Set task: From the data below, pull out word for word the lines starting at the line that contains "At what coordinates should I click to accomplish: Copy" and ending at the line that contains "pos(484,11)". Include both of those lines.

Lines of data:
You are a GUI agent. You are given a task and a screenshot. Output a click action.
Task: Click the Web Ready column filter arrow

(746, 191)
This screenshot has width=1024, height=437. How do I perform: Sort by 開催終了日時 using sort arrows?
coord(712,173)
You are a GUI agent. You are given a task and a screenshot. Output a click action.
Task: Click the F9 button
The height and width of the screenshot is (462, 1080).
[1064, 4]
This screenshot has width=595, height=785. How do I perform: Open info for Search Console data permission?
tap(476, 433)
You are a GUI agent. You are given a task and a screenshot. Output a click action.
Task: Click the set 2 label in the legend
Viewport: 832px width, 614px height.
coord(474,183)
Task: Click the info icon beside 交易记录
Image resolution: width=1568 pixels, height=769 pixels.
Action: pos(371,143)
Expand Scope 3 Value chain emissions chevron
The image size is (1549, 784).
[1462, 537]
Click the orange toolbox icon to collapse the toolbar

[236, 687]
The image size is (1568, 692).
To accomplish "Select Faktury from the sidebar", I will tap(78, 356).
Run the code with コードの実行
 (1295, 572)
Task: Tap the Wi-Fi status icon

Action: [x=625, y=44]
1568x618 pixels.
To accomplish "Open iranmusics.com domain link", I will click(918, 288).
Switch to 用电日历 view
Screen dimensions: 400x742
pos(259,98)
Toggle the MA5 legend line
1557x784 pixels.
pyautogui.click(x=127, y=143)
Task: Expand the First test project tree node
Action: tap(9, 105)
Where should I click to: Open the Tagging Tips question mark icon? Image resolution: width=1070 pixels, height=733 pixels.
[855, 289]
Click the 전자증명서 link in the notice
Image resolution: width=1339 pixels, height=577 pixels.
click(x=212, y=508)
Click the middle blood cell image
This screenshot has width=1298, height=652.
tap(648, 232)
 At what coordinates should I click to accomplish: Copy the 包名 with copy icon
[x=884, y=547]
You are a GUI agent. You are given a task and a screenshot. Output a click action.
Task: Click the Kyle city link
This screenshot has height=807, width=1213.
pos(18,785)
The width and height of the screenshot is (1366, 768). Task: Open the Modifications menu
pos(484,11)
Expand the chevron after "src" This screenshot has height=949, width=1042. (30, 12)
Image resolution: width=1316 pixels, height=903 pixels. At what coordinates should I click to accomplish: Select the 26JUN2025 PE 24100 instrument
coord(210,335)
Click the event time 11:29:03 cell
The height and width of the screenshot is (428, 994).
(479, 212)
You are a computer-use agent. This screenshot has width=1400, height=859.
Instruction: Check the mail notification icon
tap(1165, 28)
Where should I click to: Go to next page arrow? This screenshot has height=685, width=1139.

Task output:
 At what coordinates should I click to accomplish: Copy the 包名 with copy icon
[x=884, y=547]
You are a GUI agent. You are given a task and a screenshot. Output a click action.
Task: Click the Kyle city link
This screenshot has height=807, width=1213.
pos(18,785)
The width and height of the screenshot is (1366, 768). Task: Open the Modifications menu
pos(484,11)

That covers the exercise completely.